======== Supplied entries

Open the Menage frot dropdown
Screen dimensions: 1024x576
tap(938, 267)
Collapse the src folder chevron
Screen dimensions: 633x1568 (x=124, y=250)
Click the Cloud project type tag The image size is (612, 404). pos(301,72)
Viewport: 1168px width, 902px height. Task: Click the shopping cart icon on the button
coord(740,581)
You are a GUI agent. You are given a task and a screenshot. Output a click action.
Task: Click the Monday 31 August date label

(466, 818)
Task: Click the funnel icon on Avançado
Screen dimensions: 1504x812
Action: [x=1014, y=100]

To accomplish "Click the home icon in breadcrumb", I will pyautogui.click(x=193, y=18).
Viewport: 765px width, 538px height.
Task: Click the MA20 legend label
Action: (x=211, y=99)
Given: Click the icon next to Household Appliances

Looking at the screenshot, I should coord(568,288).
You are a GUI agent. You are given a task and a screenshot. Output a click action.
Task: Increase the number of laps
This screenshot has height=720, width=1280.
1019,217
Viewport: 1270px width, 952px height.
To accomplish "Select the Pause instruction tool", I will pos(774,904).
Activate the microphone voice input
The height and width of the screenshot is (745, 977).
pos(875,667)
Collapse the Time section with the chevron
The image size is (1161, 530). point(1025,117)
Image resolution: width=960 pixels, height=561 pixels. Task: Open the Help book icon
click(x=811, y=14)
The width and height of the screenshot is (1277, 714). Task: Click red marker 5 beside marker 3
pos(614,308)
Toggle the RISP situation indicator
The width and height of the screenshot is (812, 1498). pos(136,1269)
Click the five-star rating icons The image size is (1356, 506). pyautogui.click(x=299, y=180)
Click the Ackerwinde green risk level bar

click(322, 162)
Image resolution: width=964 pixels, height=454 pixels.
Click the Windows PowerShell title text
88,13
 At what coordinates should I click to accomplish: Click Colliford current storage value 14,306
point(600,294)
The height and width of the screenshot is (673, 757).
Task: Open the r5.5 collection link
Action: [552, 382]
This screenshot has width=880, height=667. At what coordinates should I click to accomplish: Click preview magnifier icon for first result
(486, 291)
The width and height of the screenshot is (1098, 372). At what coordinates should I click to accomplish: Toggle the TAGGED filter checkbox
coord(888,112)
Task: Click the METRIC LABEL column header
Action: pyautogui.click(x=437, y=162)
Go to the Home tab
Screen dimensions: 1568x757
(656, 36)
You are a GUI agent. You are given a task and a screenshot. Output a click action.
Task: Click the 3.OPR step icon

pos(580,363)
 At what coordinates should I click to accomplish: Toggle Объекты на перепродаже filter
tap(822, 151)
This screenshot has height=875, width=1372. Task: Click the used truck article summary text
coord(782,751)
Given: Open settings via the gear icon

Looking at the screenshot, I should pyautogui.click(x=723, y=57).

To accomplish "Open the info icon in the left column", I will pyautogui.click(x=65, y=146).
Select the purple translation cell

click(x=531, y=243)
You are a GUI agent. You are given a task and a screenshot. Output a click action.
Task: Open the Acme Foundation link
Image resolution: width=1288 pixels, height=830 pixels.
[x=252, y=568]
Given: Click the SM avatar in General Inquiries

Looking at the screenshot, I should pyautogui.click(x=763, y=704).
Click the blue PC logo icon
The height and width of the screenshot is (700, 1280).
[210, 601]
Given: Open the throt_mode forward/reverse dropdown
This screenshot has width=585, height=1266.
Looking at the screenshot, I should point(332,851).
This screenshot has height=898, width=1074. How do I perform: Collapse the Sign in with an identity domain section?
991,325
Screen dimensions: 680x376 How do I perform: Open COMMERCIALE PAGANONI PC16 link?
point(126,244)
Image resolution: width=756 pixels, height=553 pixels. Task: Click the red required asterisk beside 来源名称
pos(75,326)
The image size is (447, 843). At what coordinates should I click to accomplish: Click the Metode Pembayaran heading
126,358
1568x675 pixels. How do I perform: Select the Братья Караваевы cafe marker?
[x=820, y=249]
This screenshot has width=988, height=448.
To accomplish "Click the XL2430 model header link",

================

▶ [Work task]: With "dropdown" as the string to look for, count the matching lines in the entries above and report only the number.

▶ [Solution for this problem]: 2